Tom Lane wrote:
Stephen Frost <[EMAIL PROTECTED]> writes:
* Magnus Hagander ([EMAIL PROTECTED]) wrote:
Kerberos is not affected either, because the server does not get a copy
of the ticket. In theory it could be affected if the server requested a
delegation enabled ticket, and exported it so it could be used, but none
of these are done.
That's quite a stretch even there, imv anyway... It'd have to be put
somewhere a backend connecting would think to look for it, given that
the user can't change the environment variables and whatnot (I don't
think) of the backend process...
Hmm. I think what you are both saying is that if the remote end wants
Kerberos auth then you would expect a dblink connection to always fail.

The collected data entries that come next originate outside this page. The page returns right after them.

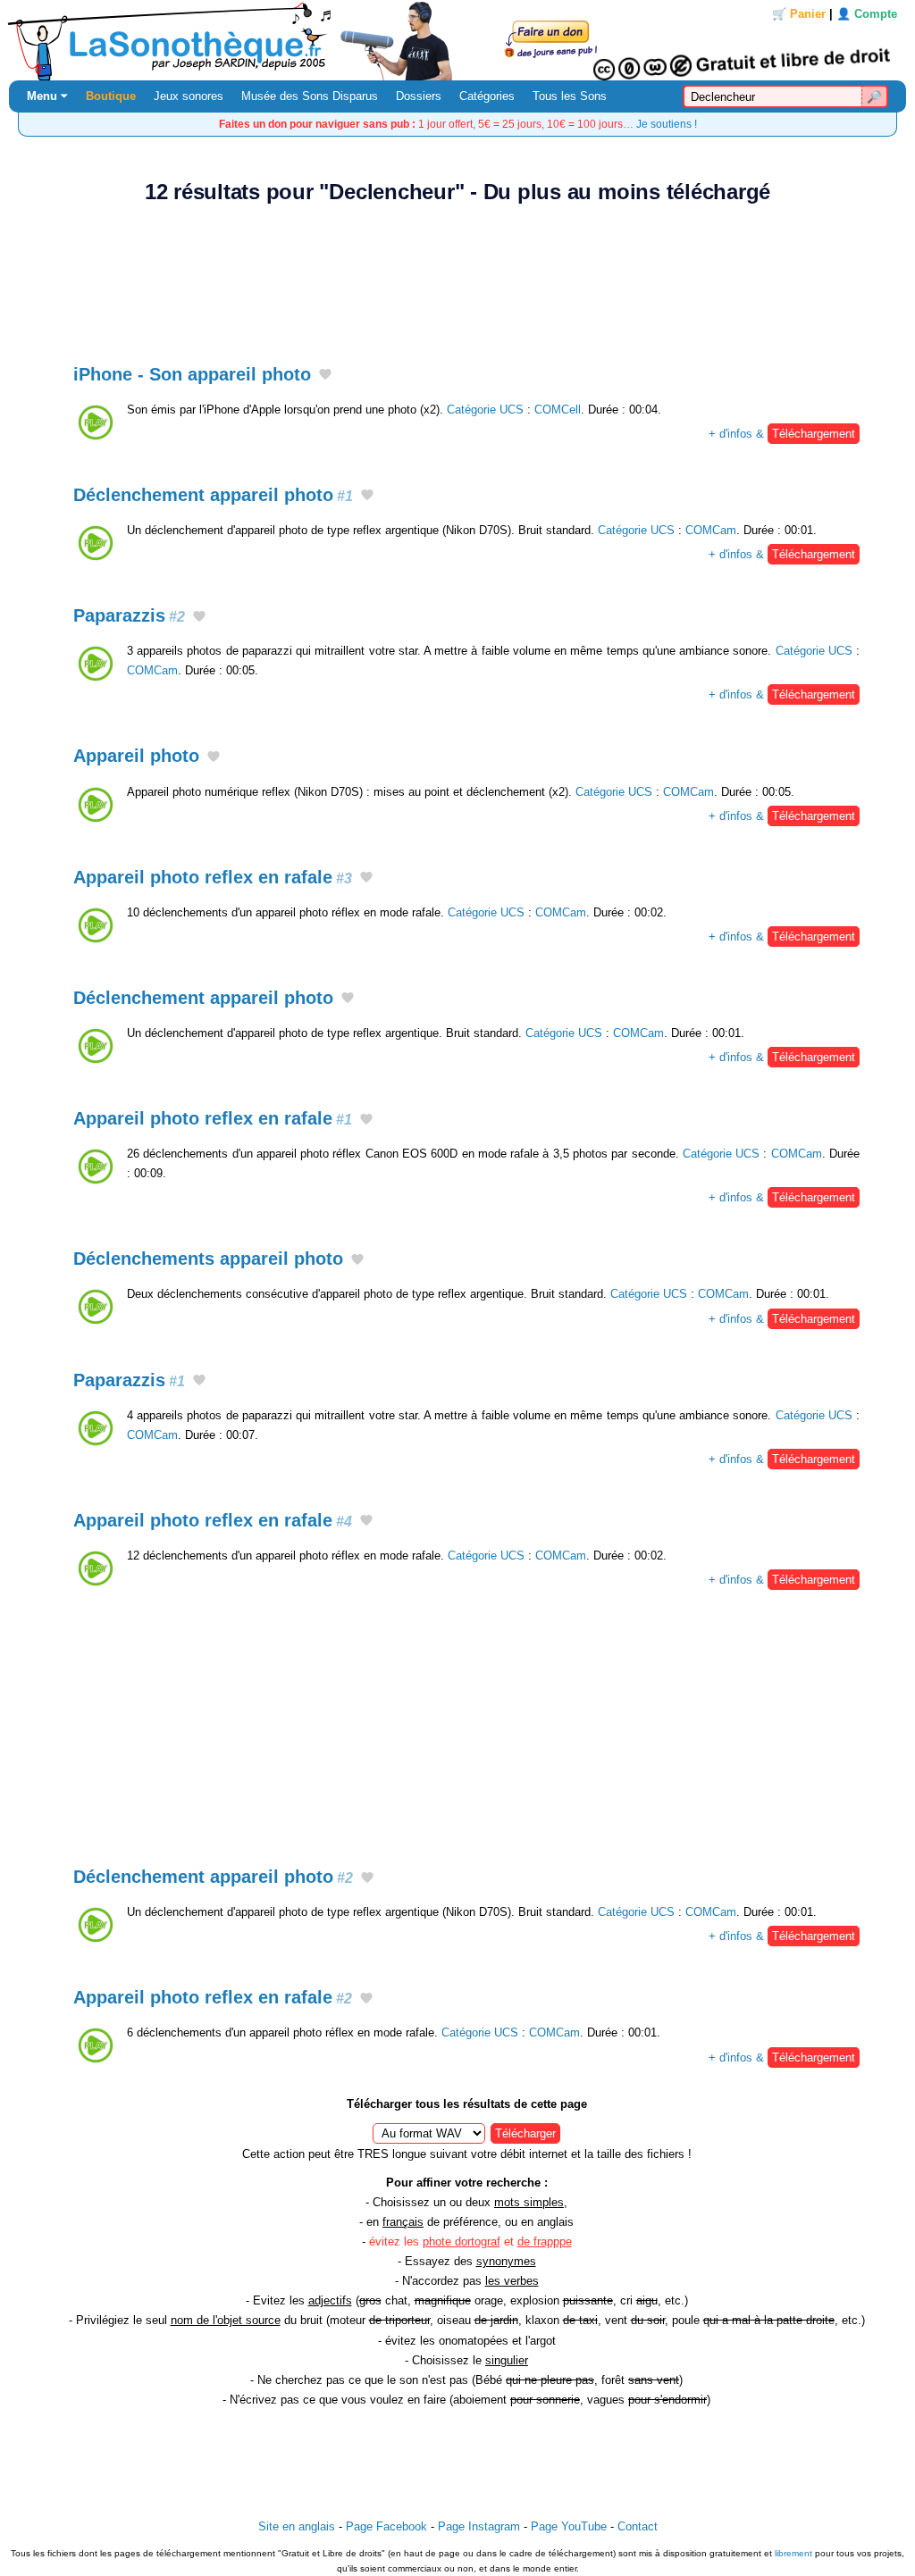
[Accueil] (457, 40)
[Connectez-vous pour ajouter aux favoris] (325, 375)
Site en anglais (296, 2526)
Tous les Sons (570, 96)
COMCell (557, 409)
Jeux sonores (188, 96)
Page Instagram (479, 2526)
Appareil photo (136, 755)
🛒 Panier (799, 14)
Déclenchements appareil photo (208, 1258)
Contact (637, 2526)
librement (793, 2553)
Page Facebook (386, 2526)
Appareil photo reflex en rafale (212, 877)
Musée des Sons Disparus (309, 96)
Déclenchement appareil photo (213, 495)
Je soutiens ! (666, 124)
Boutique (111, 96)
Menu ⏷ (47, 96)
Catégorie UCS (485, 409)
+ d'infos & (782, 433)
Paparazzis (129, 615)
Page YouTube (569, 2526)
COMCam (710, 530)
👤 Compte (866, 14)
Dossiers (418, 96)
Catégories (487, 96)
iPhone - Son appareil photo (192, 374)
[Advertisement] (457, 274)
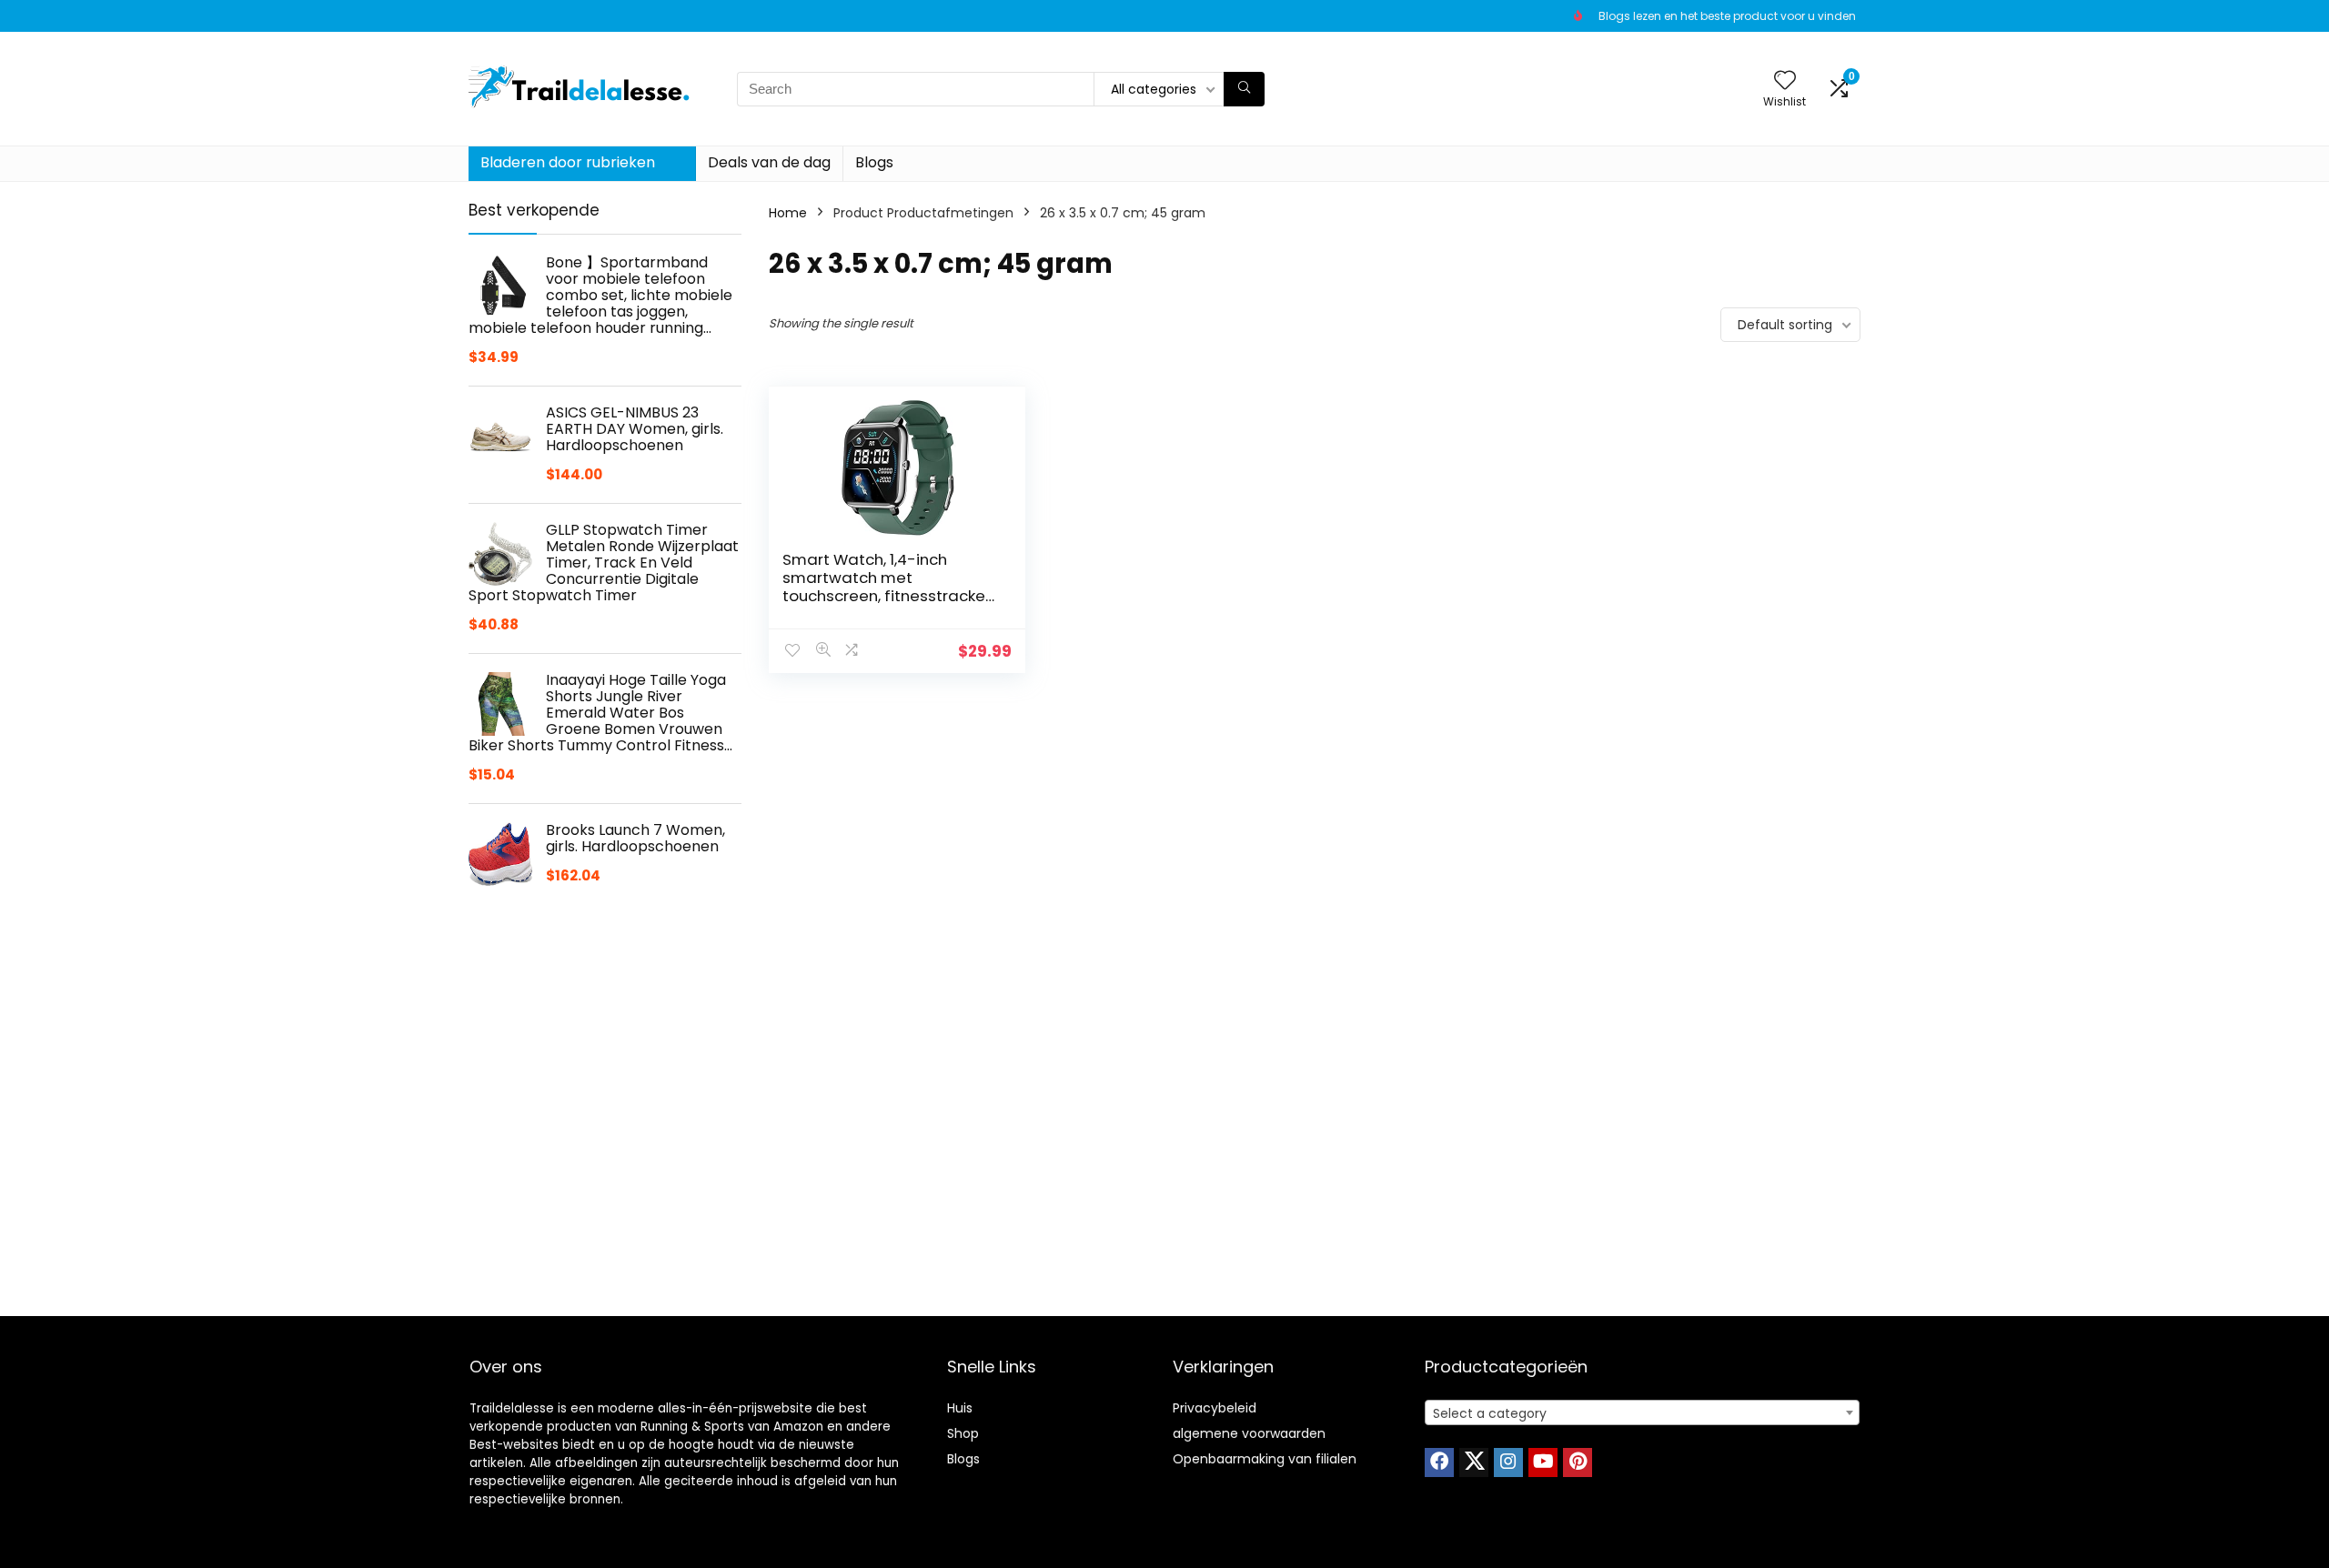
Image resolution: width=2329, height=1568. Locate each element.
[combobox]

If so, then we still seem to be down to the conclusion that there
are only three kinds of dblink connection:
* those that require a password;
* those that don't work;
* those that are insecure.
Would it be sensible to change dblink so that unless invoked by a
superuser, it fails any connection attempt in which no password is
demanded? I am not sure that this is possible without changes to libpq;
but ignoring implementation difficulties, is this a sane idea from
the standpoint of security and usability?
Possibly so. Remember that dblink is simply a libpq client. Doesn't that
mean that similar (although likely less severe) issues affect other
libpq clients executing locally, such as php or perl-dbi clients?